**Dataset content:**
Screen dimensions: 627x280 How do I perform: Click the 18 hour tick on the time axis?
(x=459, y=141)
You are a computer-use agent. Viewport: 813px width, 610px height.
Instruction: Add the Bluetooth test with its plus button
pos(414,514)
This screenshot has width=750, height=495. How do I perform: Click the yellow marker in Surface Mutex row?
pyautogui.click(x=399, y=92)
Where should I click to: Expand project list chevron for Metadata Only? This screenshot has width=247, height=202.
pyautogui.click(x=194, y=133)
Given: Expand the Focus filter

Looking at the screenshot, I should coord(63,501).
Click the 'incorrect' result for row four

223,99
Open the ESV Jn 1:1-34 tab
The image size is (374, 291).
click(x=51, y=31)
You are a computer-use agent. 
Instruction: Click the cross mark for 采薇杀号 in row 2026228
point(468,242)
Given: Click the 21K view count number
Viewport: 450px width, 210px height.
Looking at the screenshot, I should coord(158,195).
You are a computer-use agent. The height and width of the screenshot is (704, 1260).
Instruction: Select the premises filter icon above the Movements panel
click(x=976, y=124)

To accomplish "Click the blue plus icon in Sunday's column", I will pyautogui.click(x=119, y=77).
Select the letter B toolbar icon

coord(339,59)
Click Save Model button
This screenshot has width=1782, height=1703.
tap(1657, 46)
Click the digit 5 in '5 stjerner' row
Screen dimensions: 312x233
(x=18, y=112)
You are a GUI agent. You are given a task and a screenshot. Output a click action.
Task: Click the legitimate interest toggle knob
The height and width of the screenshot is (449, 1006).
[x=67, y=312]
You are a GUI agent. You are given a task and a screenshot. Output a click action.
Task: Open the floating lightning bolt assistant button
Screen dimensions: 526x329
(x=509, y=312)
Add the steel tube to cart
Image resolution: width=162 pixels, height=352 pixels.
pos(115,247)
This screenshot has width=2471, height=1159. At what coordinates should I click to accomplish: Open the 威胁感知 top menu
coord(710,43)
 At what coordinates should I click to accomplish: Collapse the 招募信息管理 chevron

**Direction:** Rewrite all the items above as a numbered list, one line per entry, and omit any blank lines.

**Answer to the exercise:**
1. Screen dimensions: 627x280 How do I perform: Click the 18 hour tick on the time axis?
2. (x=459, y=141)
3. You are a computer-use agent. Viewport: 813px width, 610px height.
4. Instruction: Add the Bluetooth test with its plus button
5. pos(414,514)
6. This screenshot has width=750, height=495. How do I perform: Click the yellow marker in Surface Mutex row?
7. pyautogui.click(x=399, y=92)
8. Where should I click to: Expand project list chevron for Metadata Only? This screenshot has width=247, height=202.
9. pyautogui.click(x=194, y=133)
10. Given: Expand the Focus filter
11. Looking at the screenshot, I should coord(63,501).
12. Click the 'incorrect' result for row four
13. 223,99
14. Open the ESV Jn 1:1-34 tab
15. The image size is (374, 291).
16. click(x=51, y=31)
17. You are a computer-use agent. 
18. Instruction: Click the cross mark for 采薇杀号 in row 2026228
19. point(468,242)
20. Given: Click the 21K view count number
21. Viewport: 450px width, 210px height.
22. Looking at the screenshot, I should coord(158,195).
23. You are a computer-use agent. The height and width of the screenshot is (704, 1260).
24. Instruction: Select the premises filter icon above the Movements panel
25. click(x=976, y=124)
26. To accomplish "Click the blue plus icon in Sunday's column", I will pyautogui.click(x=119, y=77).
27. Select the letter B toolbar icon
28. coord(339,59)
29. Click Save Model button
30. This screenshot has width=1782, height=1703.
31. tap(1657, 46)
32. Click the digit 5 in '5 stjerner' row
33. Screen dimensions: 312x233
34. (x=18, y=112)
35. You are a GUI agent. You are given a task and a screenshot. Output a click action.
36. Task: Click the legitimate interest toggle knob
37. The height and width of the screenshot is (449, 1006).
38. [x=67, y=312]
39. You are a GUI agent. You are given a task and a screenshot. Output a click action.
40. Task: Open the floating lightning bolt assistant button
41. Screen dimensions: 526x329
42. (x=509, y=312)
43. Add the steel tube to cart
44. Image resolution: width=162 pixels, height=352 pixels.
45. pos(115,247)
46. This screenshot has width=2471, height=1159. At what coordinates should I click to accomplish: Open the 威胁感知 top menu
47. coord(710,43)
48.  At what coordinates should I click to accomplish: Collapse the 招募信息管理 chevron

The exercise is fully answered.